D'ailleurs, si l'on ne peut pas augmenter le temps imparti, le Gouvernement pourrait de son côté ne pas faire jouer la procédure accélérée. Cela est toujours possible et nous aurions alors, comme pour le Grenelle 1, deux lectures, donc le temps de discuter.
En fait depuis les élections régionales, pour une bonne partie de votre majorité, et au plus haut niveau, « L'environnement, ça commence à bien faire ». Ce n'est pas une phrase banale et, après avoir abandonné la fiscalité écologique – ce qui crédibilise malheureusement cette déclaration –, on souhaite tourner la page du Grenelle. Cela est particulièrement inquiétant pour une loi de mise en oeuvre, censée donner des outils et dont l'application dépend essentiellement de nombreux décrets.
Compte tenu des récentes déclarations et décisions du Président de la République, ces décrets seront-ils pris ? On connaît beaucoup de lois qui n'ont pas été appliquées parce que les décrets n'ont jamais été pris. En l'espèce, on peut douter qu'ils le soient, car il n'y a plus de volonté politique. Or, sans volonté politique, pas de décrets, et sans décrets, pas de mise en oeuvre de la loi.
On comprend alors pourquoi vous ne souhaitez pas approfondir la discussion et pourquoi vous préférez passer rapidement sur ces thèmes, qui ne sont plus d'actualité dans votre majorité.
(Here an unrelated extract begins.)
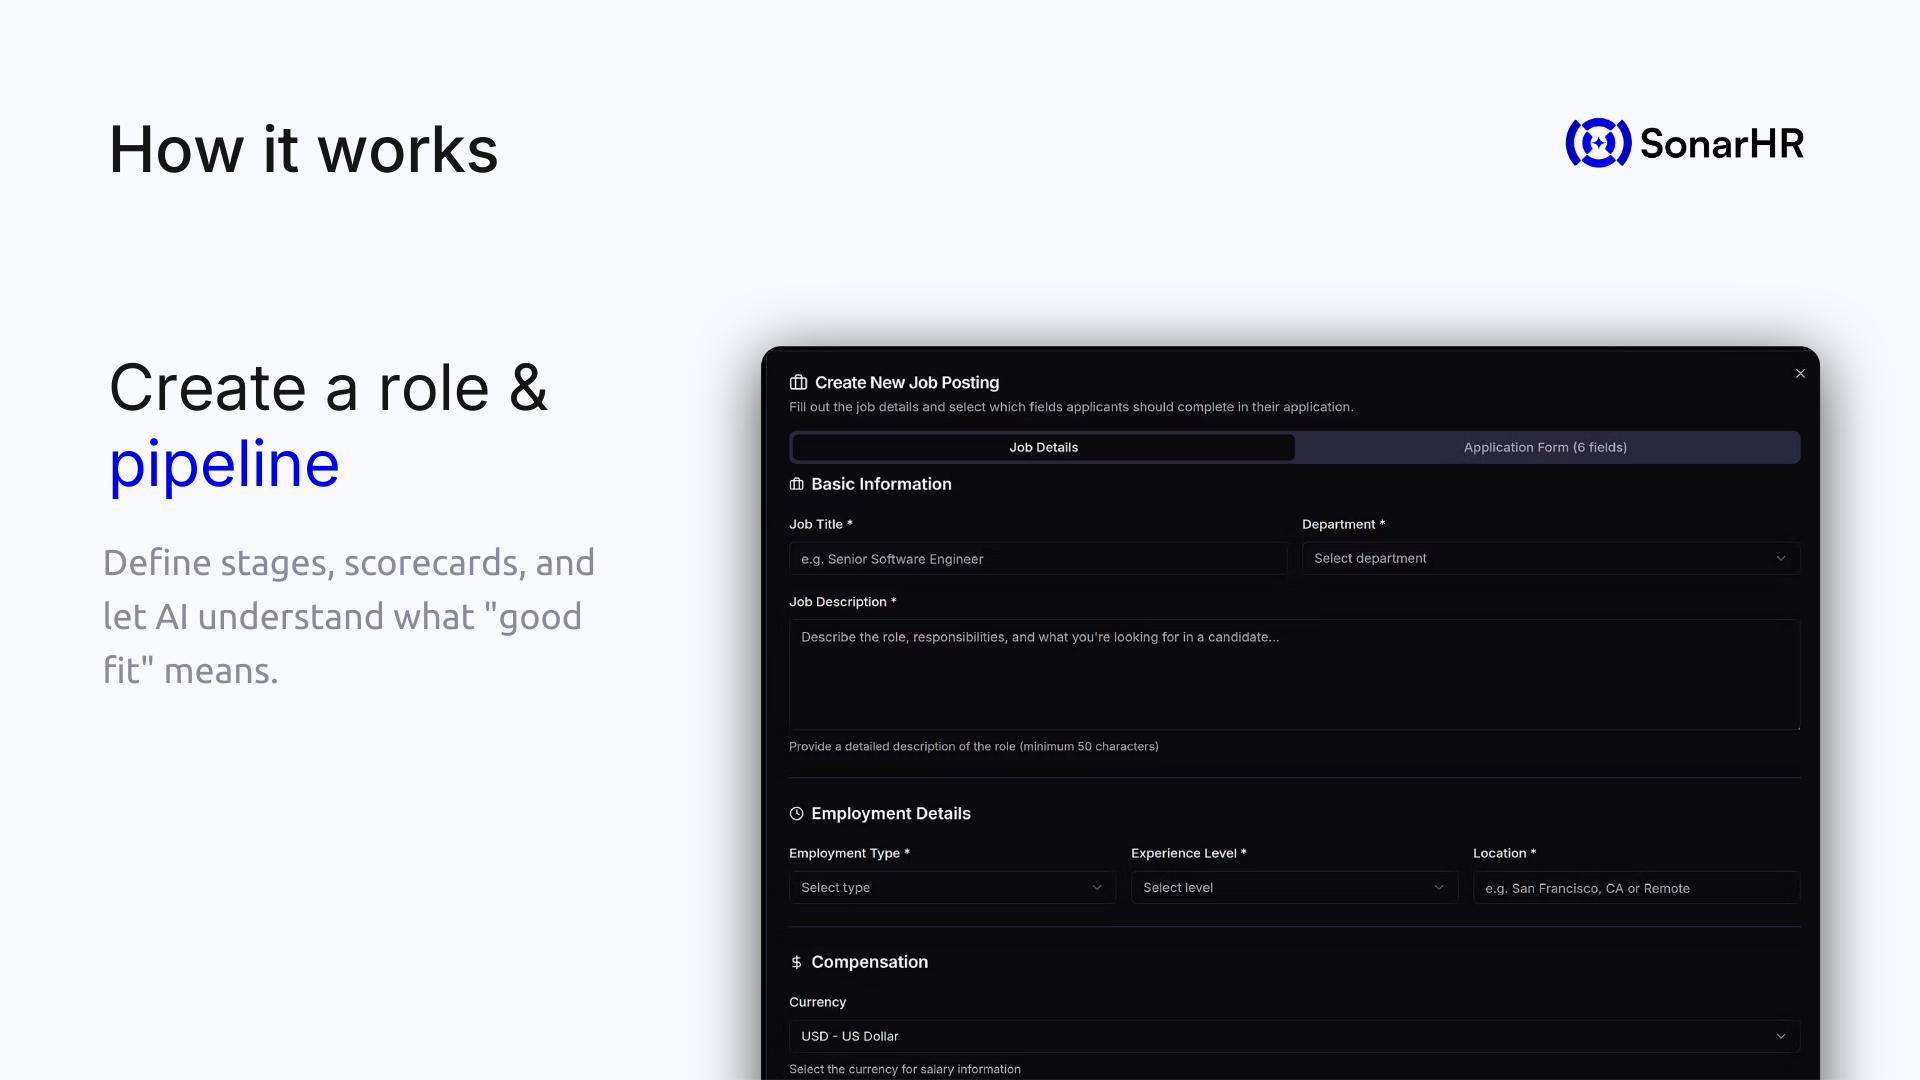The height and width of the screenshot is (1080, 1920).
Task: Focus the Job Description text area
Action: point(1294,675)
Dans l'immédiat, nous comprenons le malaise de ceux d'entre vous qui se sont sincèrement investis dans la démarche du Grenelle, que nous avons soutenue en votant le Grenelle 1. Toutefois nous devons constater, non seulement que le Grenelle 2 n'apporte pas les outils de mise en oeuvre du Grenelle, mais encore qu'il est même, sur certains points importants, en régression par rapport à ce que nous avons voté.
Monsieur le ministre, le Grenelle ne va pas plus loin, il recule ; il revient sur nombre de ruptures annoncées. Et, paradoxalement, au fil des négociations et des reculs, il sert d'alibi à des cadeaux fiscaux ciblés. Par exemple, la réforme de la taxe professionnelle a été présentée comme une compensation, pour les entreprises, de l'établissement de la taxe carbone. La taxe carbone a été supprimée, mais la réforme de la taxe professionnelle demeure ; elle fragilise particulièrement les collectivités territoriales. Autre exemple : la taxe à l'essieu a été baissée pour les poids lourds dès 2009, pour compenser l'écotaxe poids lourds applicable au 1er janvier 2011.